To do: Set down the entries once more, exactly as given.

§

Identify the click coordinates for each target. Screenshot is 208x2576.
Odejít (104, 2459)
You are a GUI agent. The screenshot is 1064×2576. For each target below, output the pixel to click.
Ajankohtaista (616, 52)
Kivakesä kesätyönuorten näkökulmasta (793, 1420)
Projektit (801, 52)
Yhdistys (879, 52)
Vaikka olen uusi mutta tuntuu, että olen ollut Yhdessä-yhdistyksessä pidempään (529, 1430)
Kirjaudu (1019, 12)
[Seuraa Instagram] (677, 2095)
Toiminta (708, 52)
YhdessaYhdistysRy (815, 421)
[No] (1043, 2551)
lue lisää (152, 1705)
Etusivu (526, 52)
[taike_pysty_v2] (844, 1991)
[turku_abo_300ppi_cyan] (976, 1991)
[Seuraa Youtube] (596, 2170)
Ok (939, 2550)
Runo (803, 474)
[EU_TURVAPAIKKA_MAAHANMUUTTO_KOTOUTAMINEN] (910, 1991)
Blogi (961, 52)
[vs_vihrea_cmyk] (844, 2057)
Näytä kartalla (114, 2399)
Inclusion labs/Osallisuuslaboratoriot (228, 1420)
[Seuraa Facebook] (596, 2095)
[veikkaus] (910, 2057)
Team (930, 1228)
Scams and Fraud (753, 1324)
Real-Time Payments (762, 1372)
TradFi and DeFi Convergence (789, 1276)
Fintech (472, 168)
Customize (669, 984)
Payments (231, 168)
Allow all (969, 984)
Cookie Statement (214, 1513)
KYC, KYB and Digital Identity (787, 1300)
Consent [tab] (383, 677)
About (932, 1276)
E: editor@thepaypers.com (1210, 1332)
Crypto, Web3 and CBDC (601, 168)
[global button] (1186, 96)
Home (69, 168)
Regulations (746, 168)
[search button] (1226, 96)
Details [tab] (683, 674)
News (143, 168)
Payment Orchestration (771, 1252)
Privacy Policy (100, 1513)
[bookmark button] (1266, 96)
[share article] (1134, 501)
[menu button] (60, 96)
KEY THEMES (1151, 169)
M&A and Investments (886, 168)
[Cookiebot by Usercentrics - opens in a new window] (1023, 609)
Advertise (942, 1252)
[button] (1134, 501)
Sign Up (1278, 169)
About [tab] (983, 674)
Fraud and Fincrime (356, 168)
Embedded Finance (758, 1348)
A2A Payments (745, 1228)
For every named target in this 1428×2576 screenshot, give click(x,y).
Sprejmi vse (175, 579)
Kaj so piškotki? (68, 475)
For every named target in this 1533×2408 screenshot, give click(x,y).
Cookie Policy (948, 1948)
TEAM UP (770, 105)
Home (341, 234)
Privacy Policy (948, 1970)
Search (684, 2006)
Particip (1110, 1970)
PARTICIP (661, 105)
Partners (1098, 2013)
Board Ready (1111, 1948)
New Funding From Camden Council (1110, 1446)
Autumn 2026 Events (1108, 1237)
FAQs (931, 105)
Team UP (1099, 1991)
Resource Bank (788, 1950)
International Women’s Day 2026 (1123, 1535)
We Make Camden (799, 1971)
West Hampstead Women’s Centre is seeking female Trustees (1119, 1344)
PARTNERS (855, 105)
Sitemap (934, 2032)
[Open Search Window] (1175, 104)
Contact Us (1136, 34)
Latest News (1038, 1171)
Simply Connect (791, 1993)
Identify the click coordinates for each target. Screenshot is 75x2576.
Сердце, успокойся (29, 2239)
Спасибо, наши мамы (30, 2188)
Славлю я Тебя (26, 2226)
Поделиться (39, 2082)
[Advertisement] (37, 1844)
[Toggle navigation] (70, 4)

§

Response to this task:
Identify the click coordinates for each target. Screenshot is 208x2576.
Odejít (104, 2459)
You are a GUI agent. The screenshot is 1064×2576. For each target below, output the pixel to click.
Ajankohtaista (616, 52)
Kivakesä kesätyönuorten näkökulmasta (793, 1420)
Projektit (801, 52)
Yhdistys (879, 52)
Vaikka olen uusi mutta tuntuu, että olen ollut Yhdessä-yhdistyksessä pidempään (529, 1430)
Kirjaudu (1019, 12)
[Seuraa Instagram] (677, 2095)
Toiminta (708, 52)
YhdessaYhdistysRy (815, 421)
[No] (1043, 2551)
lue lisää (152, 1705)
Etusivu (526, 52)
[taike_pysty_v2] (844, 1991)
[turku_abo_300ppi_cyan] (976, 1991)
[Seuraa Youtube] (596, 2170)
Ok (939, 2550)
Runo (803, 474)
[EU_TURVAPAIKKA_MAAHANMUUTTO_KOTOUTAMINEN] (910, 1991)
Blogi (961, 52)
[vs_vihrea_cmyk] (844, 2057)
Näytä kartalla (114, 2399)
Inclusion labs/Osallisuuslaboratoriot (228, 1420)
[Seuraa Facebook] (596, 2095)
[veikkaus] (910, 2057)
Team (930, 1228)
Scams and Fraud (753, 1324)
Real-Time Payments (762, 1372)
TradFi and DeFi Convergence (789, 1276)
Fintech (472, 168)
Customize (669, 984)
Payments (231, 168)
Allow all (969, 984)
Cookie Statement (214, 1513)
KYC, KYB and Digital Identity (787, 1300)
Consent [tab] (383, 677)
About (932, 1276)
E: editor@thepaypers.com (1210, 1332)
Crypto, Web3 and CBDC (601, 168)
[global button] (1186, 96)
Home (69, 168)
Regulations (746, 168)
[search button] (1226, 96)
Details [tab] (683, 674)
News (143, 168)
Payment Orchestration (771, 1252)
Privacy Policy (100, 1513)
[bookmark button] (1266, 96)
[share article] (1134, 501)
[menu button] (60, 96)
KEY THEMES (1151, 169)
M&A and Investments (886, 168)
[Cookiebot by Usercentrics - opens in a new window] (1023, 609)
Advertise (942, 1252)
[button] (1134, 501)
Sign Up (1278, 169)
About [tab] (983, 674)
Fraud and Fincrime (356, 168)
Embedded Finance (758, 1348)
A2A Payments (745, 1228)
For every named target in this 1428×2576 screenshot, give click(x,y).
Sprejmi vse (175, 579)
Kaj so piškotki? (68, 475)
For every named target in this 1533×2408 screenshot, give click(x,y).
Cookie Policy (948, 1948)
TEAM UP (770, 105)
Home (341, 234)
Privacy Policy (948, 1970)
Search (684, 2006)
Particip (1110, 1970)
PARTICIP (661, 105)
Partners (1098, 2013)
Board Ready (1111, 1948)
New Funding From Camden Council (1110, 1446)
Autumn 2026 Events (1108, 1237)
FAQs (931, 105)
Team UP (1099, 1991)
Resource Bank (788, 1950)
International Women’s Day 2026 (1123, 1535)
We Make Camden (799, 1971)
West Hampstead Women’s Centre is seeking female Trustees (1119, 1344)
PARTNERS (855, 105)
Sitemap (934, 2032)
[Open Search Window] (1175, 104)
Contact Us (1136, 34)
Latest News (1038, 1171)
Simply Connect (791, 1993)
Identify the click coordinates for each target. Screenshot is 75x2576.
Сердце, успокойся (29, 2239)
Спасибо, наши мамы (30, 2188)
Славлю я Тебя (26, 2226)
Поделиться (39, 2082)
[Advertisement] (37, 1844)
[Toggle navigation] (70, 4)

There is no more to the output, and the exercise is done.